Using the records that appear below, write out exactly the lines from the one with "Task: Toggle the" through the one with "702x438 pixels.", keeping both end lines.

EXERCISE MATERIALS START

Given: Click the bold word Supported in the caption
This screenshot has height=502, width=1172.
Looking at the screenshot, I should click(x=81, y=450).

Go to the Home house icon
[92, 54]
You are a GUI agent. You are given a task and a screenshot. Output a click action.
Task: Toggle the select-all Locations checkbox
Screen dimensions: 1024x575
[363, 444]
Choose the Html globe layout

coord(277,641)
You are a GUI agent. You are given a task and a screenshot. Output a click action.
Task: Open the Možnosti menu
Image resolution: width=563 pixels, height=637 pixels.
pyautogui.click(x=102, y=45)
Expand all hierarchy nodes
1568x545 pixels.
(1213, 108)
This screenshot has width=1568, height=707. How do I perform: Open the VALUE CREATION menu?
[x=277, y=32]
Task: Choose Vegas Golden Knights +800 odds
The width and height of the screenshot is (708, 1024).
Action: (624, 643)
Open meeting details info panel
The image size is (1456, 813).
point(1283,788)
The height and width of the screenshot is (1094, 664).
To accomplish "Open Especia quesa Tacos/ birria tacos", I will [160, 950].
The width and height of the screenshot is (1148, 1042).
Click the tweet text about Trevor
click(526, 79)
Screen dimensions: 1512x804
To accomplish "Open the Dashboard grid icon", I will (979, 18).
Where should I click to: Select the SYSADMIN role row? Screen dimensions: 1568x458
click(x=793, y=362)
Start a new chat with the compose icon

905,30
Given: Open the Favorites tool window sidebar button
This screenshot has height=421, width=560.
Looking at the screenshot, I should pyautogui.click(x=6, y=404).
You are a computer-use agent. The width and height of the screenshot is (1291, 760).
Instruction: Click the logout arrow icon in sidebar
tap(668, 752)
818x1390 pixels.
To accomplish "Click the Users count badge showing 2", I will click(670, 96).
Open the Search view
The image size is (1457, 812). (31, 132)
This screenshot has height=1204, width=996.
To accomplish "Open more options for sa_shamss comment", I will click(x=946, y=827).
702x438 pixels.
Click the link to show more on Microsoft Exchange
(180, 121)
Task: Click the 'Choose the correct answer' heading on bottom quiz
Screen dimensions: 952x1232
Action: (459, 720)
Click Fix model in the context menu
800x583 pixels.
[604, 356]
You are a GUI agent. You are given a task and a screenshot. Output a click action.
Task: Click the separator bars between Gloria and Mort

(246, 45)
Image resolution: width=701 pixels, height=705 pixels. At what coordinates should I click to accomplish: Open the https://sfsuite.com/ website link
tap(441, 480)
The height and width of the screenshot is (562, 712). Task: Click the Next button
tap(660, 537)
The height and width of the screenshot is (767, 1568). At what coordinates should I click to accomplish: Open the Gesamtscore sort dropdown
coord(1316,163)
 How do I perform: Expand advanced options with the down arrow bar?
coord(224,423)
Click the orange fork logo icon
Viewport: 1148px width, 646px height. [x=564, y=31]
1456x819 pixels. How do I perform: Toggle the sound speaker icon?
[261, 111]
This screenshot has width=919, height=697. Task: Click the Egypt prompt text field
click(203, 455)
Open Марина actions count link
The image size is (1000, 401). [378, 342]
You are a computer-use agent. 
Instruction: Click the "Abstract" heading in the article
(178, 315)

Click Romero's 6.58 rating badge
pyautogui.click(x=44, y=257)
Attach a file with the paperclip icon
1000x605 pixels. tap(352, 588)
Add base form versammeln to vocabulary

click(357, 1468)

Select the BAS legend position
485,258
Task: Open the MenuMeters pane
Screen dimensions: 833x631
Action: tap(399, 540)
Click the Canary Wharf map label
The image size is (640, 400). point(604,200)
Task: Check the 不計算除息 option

EXERCISE MATERIALS END

**SOLUTION BELOW:**
Task: Toggle the select-all Locations checkbox
Screen dimensions: 1024x575
[363, 444]
Choose the Html globe layout

coord(277,641)
You are a GUI agent. You are given a task and a screenshot. Output a click action.
Task: Open the Možnosti menu
Image resolution: width=563 pixels, height=637 pixels.
pyautogui.click(x=102, y=45)
Expand all hierarchy nodes
1568x545 pixels.
(1213, 108)
This screenshot has width=1568, height=707. How do I perform: Open the VALUE CREATION menu?
[x=277, y=32]
Task: Choose Vegas Golden Knights +800 odds
The width and height of the screenshot is (708, 1024).
Action: (624, 643)
Open meeting details info panel
The image size is (1456, 813).
point(1283,788)
The height and width of the screenshot is (1094, 664).
To accomplish "Open Especia quesa Tacos/ birria tacos", I will [160, 950].
The width and height of the screenshot is (1148, 1042).
Click the tweet text about Trevor
click(526, 79)
Screen dimensions: 1512x804
To accomplish "Open the Dashboard grid icon", I will (979, 18).
Where should I click to: Select the SYSADMIN role row? Screen dimensions: 1568x458
click(x=793, y=362)
Start a new chat with the compose icon

905,30
Given: Open the Favorites tool window sidebar button
This screenshot has height=421, width=560.
Looking at the screenshot, I should pyautogui.click(x=6, y=404).
You are a computer-use agent. The width and height of the screenshot is (1291, 760).
Instruction: Click the logout arrow icon in sidebar
tap(668, 752)
818x1390 pixels.
To accomplish "Click the Users count badge showing 2", I will click(670, 96).
Open the Search view
The image size is (1457, 812). (31, 132)
This screenshot has height=1204, width=996.
To accomplish "Open more options for sa_shamss comment", I will click(x=946, y=827).
702x438 pixels.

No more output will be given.